The pace of business (heck, the pace of life) gets faster and faster. Faster processing, faster delivery, faster innovation—and faster adoption and abandonment of that innovation—is the reality we all live in today.
Leaders run fast businesses to win and to stay apace or in front of dynamic customers and disruptive competitive forces. They can’t out-slow the competition. Speed is the only option.
(Related: Where does agile go from here?)
There are three factors that are making companies operate at fast speeds:
- Hyper-adoption and hyper-abandonment: Customers are willing to rapidly try, use, and then possibly discard content, apps, and services in a world of seemingly infinite choices and extremely low cost of entry and exit. This dynamic fundamentally changes (speeds up) what it means to “have” a customer.
- Eroding loyalty structures: The classic view of brand loyalty is getting more volatile. Customers have the means to find the best deal, to stay in front of new fashions and gadgets, and are swayed by the rapid tos and fros of social suggestions. This dynamic changes what it means to persistently win the battle for hearts, minds and spending.
- Normalizing digital disruption: It used to be that scrappy startups could change markets. Disruption was annoying and sometimes impactful, but it was limited. Those days are over. Traditional market leaders can now move fast and become disruptors themselves. This new-normal course of fast markets puts moderately paced and slow firms on their heels and in trouble.
Why not bimodal IT?
Bimodal IT operates at two speeds: fast for digital, and slow for traditional IT. In essence, it argues that digital technologies address fast market dynamics, and traditional IT (the technology and the people) are insulated and free to follow the (slow) status quo. We think that is fool’s gold.
- Minimal customer value: Virtually all technologies directly or indirectly deliver customer value. Supply chain systems are vital for time to market and fulfillment. Finance systems must be able to configure price changes and SKU tracking to enable the firm to operate at the pace of the market. Arguing only digital goes fast argues that a digital veneer is all that is needed.

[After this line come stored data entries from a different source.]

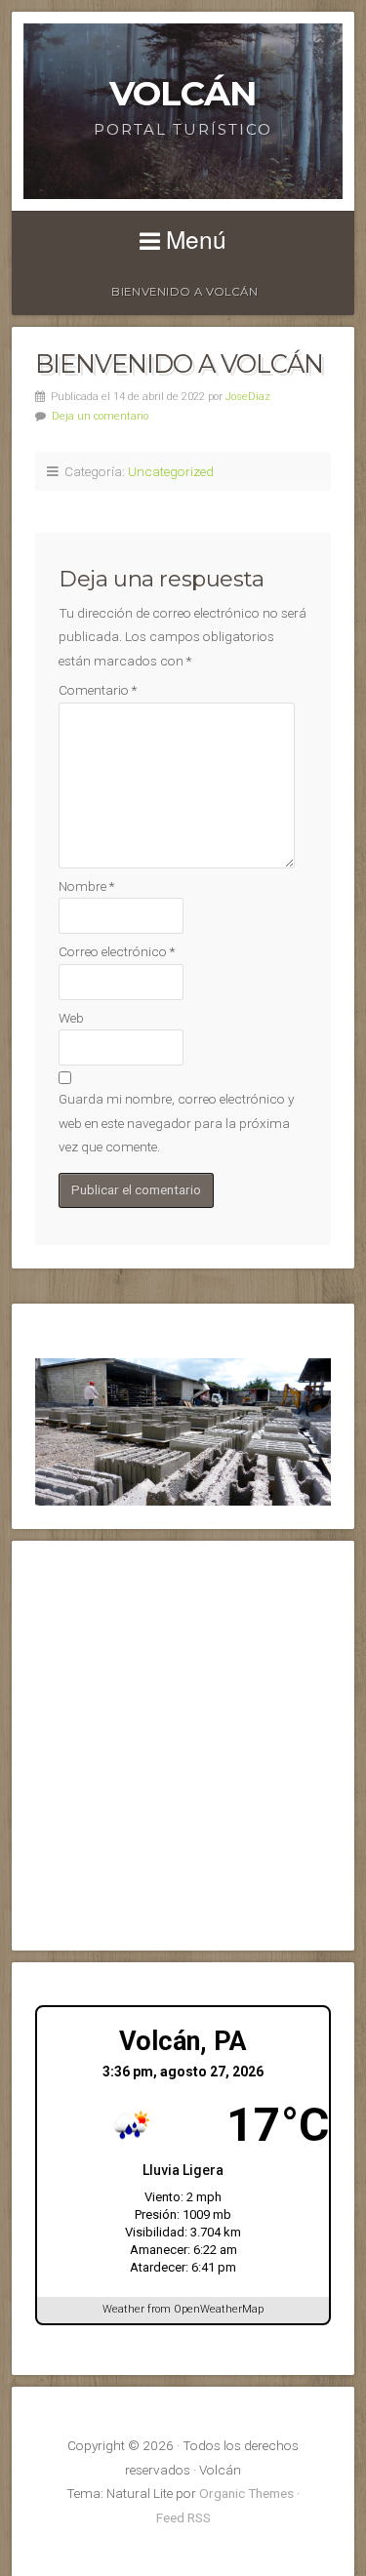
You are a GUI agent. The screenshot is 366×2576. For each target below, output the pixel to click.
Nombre (86, 886)
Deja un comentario (100, 416)
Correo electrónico (117, 951)
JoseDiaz (247, 396)
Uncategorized (171, 471)
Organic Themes (246, 2493)
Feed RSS (183, 2517)
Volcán (183, 93)
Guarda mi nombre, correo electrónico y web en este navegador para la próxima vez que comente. (176, 1122)
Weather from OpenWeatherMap (183, 2309)
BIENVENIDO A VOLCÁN (184, 292)
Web (71, 1018)
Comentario (98, 690)
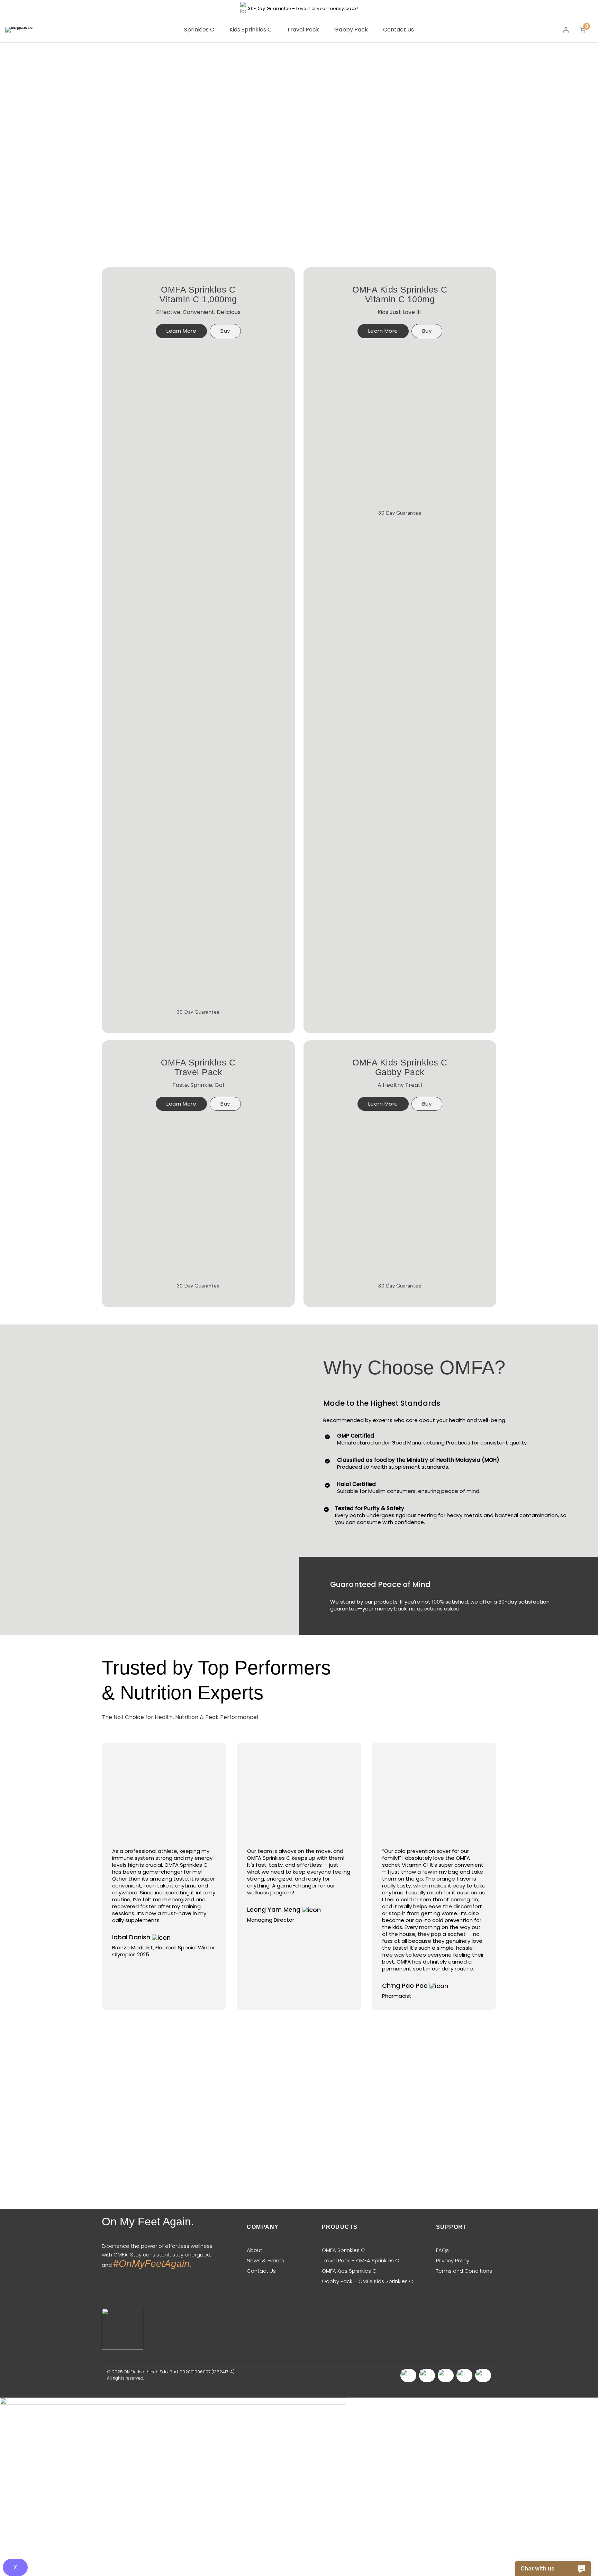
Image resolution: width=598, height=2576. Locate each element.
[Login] (566, 30)
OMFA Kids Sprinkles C (349, 2270)
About (254, 2250)
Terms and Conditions (464, 2270)
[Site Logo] (20, 30)
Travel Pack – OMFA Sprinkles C (360, 2260)
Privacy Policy (452, 2260)
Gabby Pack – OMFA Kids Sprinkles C (367, 2281)
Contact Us (261, 2270)
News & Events (265, 2260)
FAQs (442, 2250)
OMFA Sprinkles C (343, 2250)
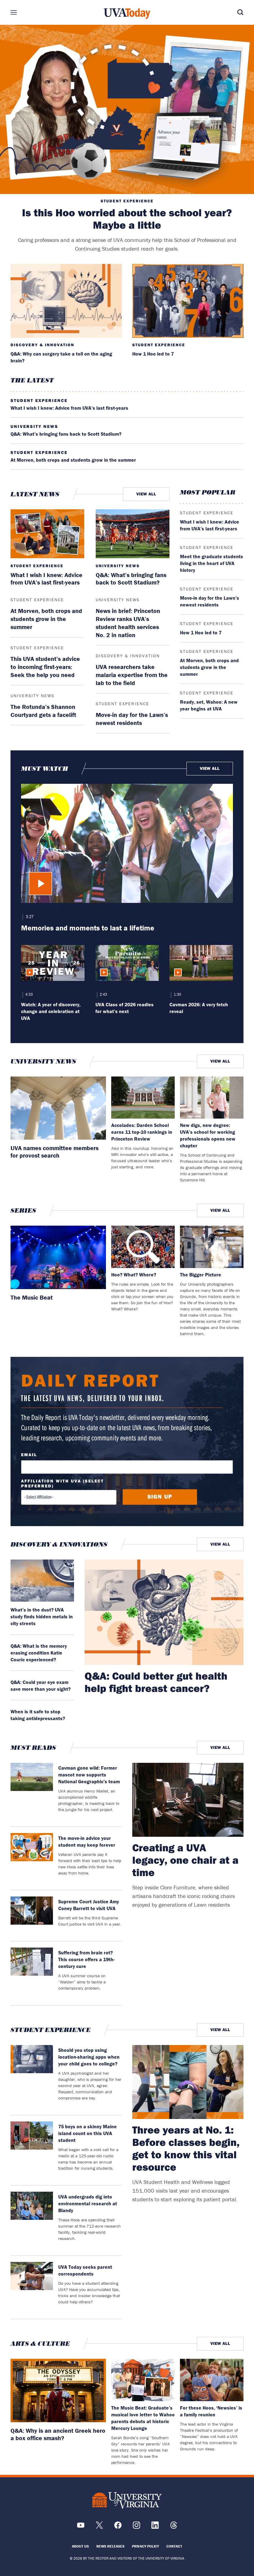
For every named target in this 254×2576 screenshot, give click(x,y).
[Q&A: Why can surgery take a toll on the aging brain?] (66, 301)
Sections (23, 12)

- Unnecessary complexity: One of the great hooks for bimodal IT is it avoids moving all teams to a fast mode. Essentially, it’s easier than a full business technology transformation. But that short-term ease introduces extraordinary complexity into ongoing operations: running two teams with two cultures with different incentives, different cultural norms, different talent management approaches, etc.
- Disengaged business partners: IT’s longstanding reputation is slow: Critical and fast moving technology requirements are placed into queues that are paced at the speed of traditional IT, not the speed of the business. Intentionally codifying slow practices is a leadership mistake that delivers a clear message that the CIO doesn’t understand the business environment.
How to go fast
Shifting to a fast pace is not easy, but leaders are charging forward. The strategy is driven by shifting cultural norms, people and the operating model in one cohesive move.
- Place the customer as the north star of change: Telling unsure teams that moving fast is the goal won’t move them. Giving them real insights into the realities of today’s customers and disruptors puts a face and imperative to fast. It affirms the customer-obsessed culture needed in today’s market.
- Lean on (the right) people: Not everyone will want to be or excel at being fast. CIOs will have to put in recruiting, learning and incentive programs to shift existing teams to fast. They’ll also likely need to quickly source talent in the outside market to strengthen the team. The CIO’s team must lead the charge to avoid internal discord that destroys teams and performance.
- Redesign operations for speed: Shifting to fast means reengineering processes and, in some cases, changing the philosophy of process design. Traditional IT-centered processes are designed to minimize risk because that was what was needed by the business. Not today. Process design is now shifting to a “learn fast” model where fast becomes more important than perfect.
No one argues that responding to a customer-led market where disruption is normal is going to be easy. It is hard work; or, better stated, it is a hard transition that yields a more powerful and simpler business. Done fully, the CIO will shine. Done partially, the CIO will flounder and fade. It’s time to fully embrace life in the fast lane.